** What you need to do **
Pick out every row below that contains the string "click" and copy each one in full. Case counts.

** Data provided **
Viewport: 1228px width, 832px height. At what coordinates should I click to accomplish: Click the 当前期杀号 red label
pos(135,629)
---
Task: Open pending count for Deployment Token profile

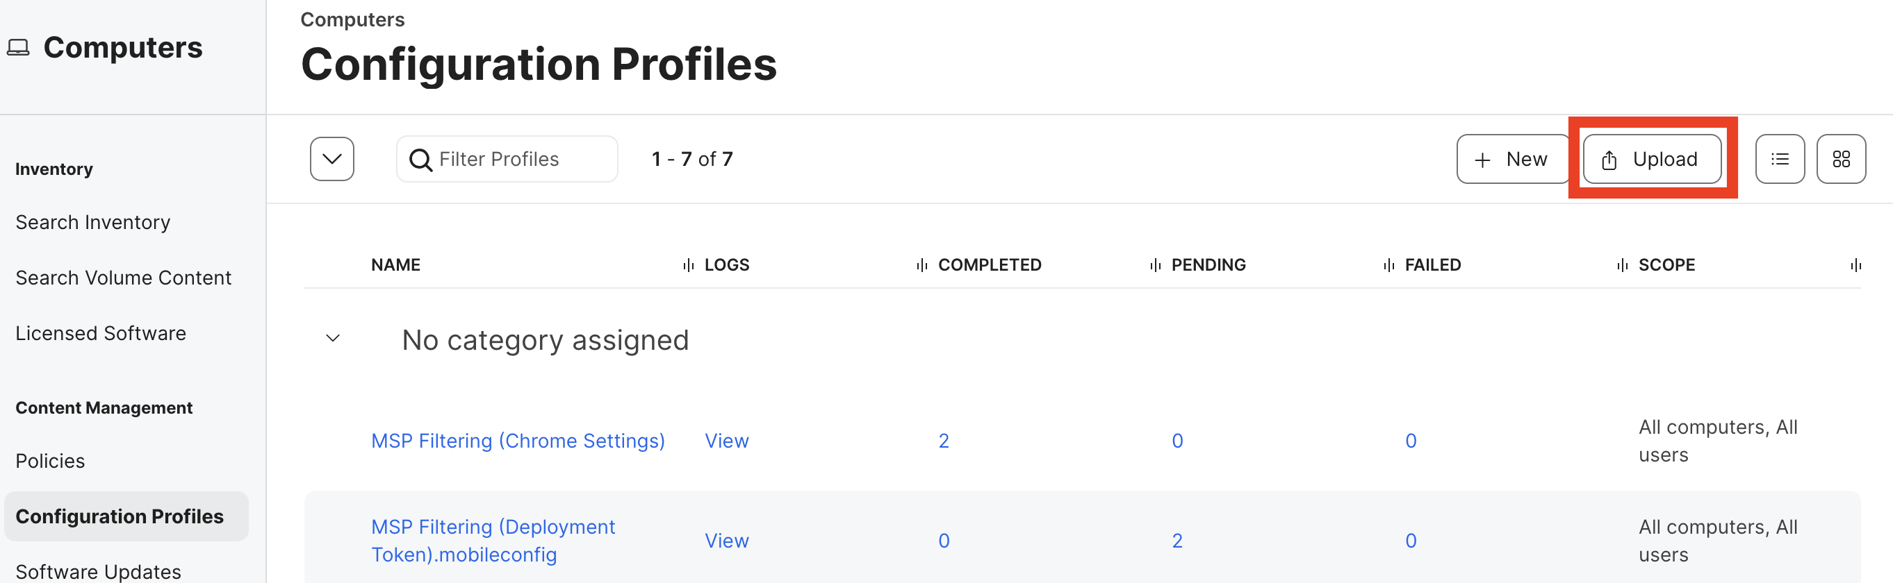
--
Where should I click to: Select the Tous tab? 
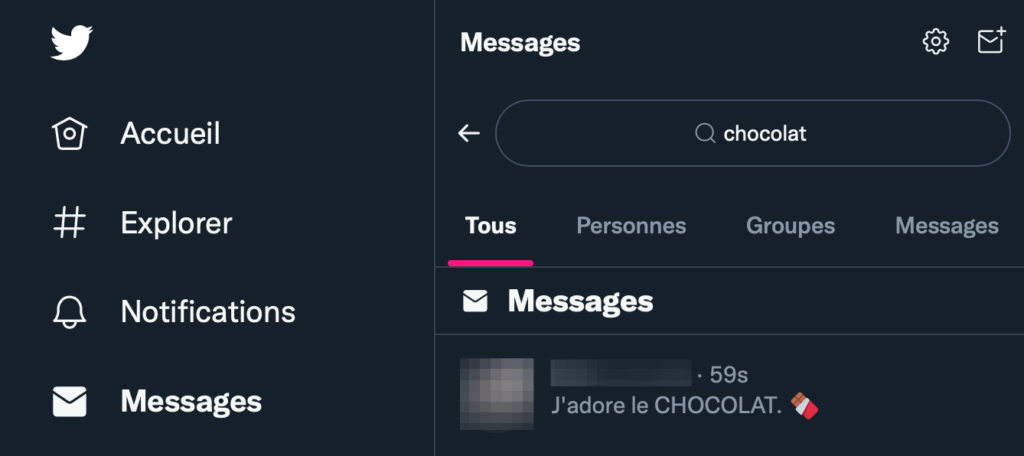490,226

** Response below **
Viewport: 1228px width, 832px height. At what coordinates should I click to accomplish: Click the 当前期杀号 red label
Where should I click to: Select the Tous tab? 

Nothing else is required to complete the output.